Today, a decade later, I wonder if a movie with these values would find its audience. Words like vocation, involvement, passion for work seem to have disappeared from the collective vocabulary. We live in a pendulum society, where only extremes fit. And now the pendulum has swung all the way to one side: it seems that the only possible source of happiness is leisure and domestic life. Surveys confirm this: a majority of young people prefer not to progress professionally if it implies less quality of life, understood as personal time. And if we listen to our future doctors who have just chosen a specialty in the MIR, the word vocation is hard to find among the sea of chosen arguments: fashion, economic benefit, proximity... in a word, convenience, prevail.
It is legitimate to ask ourselves if all this is a lack of a culture of effort or a conscious and lucid reaction against decades of labor exploitation. Probably, both at the same time. It is an undeniable advance that our youth are not willing to sacrifice their lives for undignified conditions. Throughout the last century, work was the obligatory – and often tyrannical – axis around which existence revolved. Feminism and social democracy have managed, with great effort, to establish personal time as a fundamental right. This is a gain we must not lose.
But there is a silent trap in the most comfortable option. Giving up growing, avoiding risk, staying close: decisions that seem protective and that, in the long term, can erode motivation and mental health in a way we don't see coming. Because people need goals, objectives, projects.
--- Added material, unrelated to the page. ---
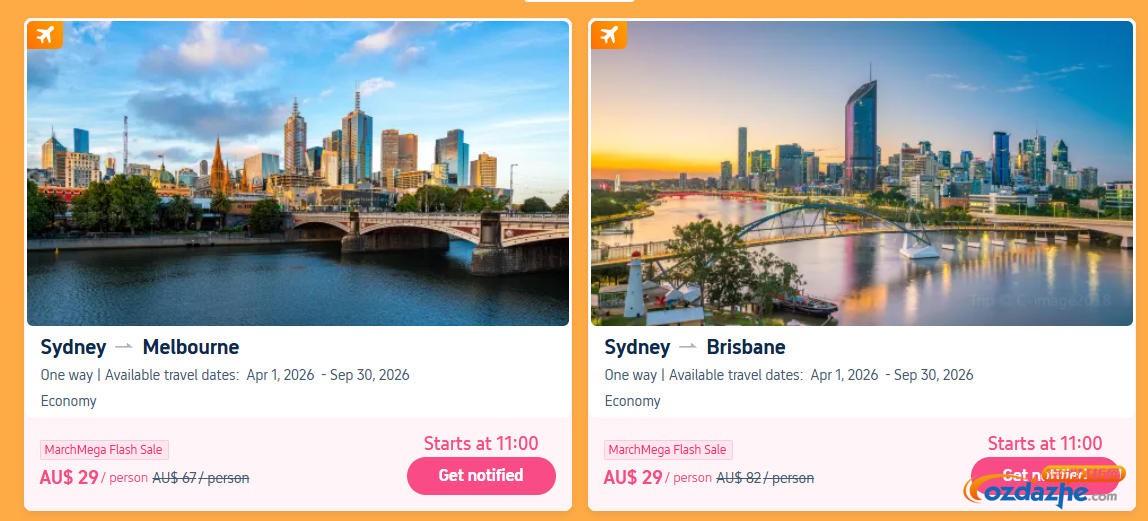Click the airplane icon on the Brisbane card

point(609,35)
We need to feel that we are contributing to something bigger than ourselves.
Years ago, I conducted a qualitative study interviewing women at various levels of companies. The result was unanimous: the more professional progress, the more self-esteem, the more satisfaction, the more life purpose. It wasn't just a matter of money or status. It was a matter of meaning. Waldinger and Schulz, in A Good Life, present the results of the Harvard Study of Adult Development —initiated in 1938, it has studied three generations of families— and reach a powerful conclusion: involvement in life goals is one of the pillars of happiness. And many jobs, when developed under decent conditions, provide them.
Work gives us economic independence —essential to be truly free—, socialization, emotional and professional bonds, and the deep satisfaction of contributing to the world with our effort. For many women, moreover, this independence is not just a matter of personal fulfillment: it is the difference between a free life and a trapped life, between being able to leave a violent situation and having nowhere to go.
We go for walks, runs, and to the gym to care for our bodies, but exercising the mind, sustaining an intellectual or creative challenge is equally or more determining for our well-being. When a job absorbs you, you don't watch the clock. This happens when it's new, when you're building something, when you're an entrepreneur, when you feel that what you do matters. It's not exploitation: it's the difference between surviving and living.
Health is balance. Personal and family life, yes, and without negotiation. Professional life, too. Decent and fair working conditions, of course. Recognition of domestic and care work —which continues to fall disproportionately, and unpaid, on women—, essential. And yes, there are other ways to find involvement and purpose: volunteering, community projects, creation. But balance is not found by abandoning half the scale.
When some journalists asked Sigmund Freud, as he got off a plane returning to Vienna, what the key to happiness was, he replied: "To love and to work." Two words. A hundred years later, there isn't much more to add.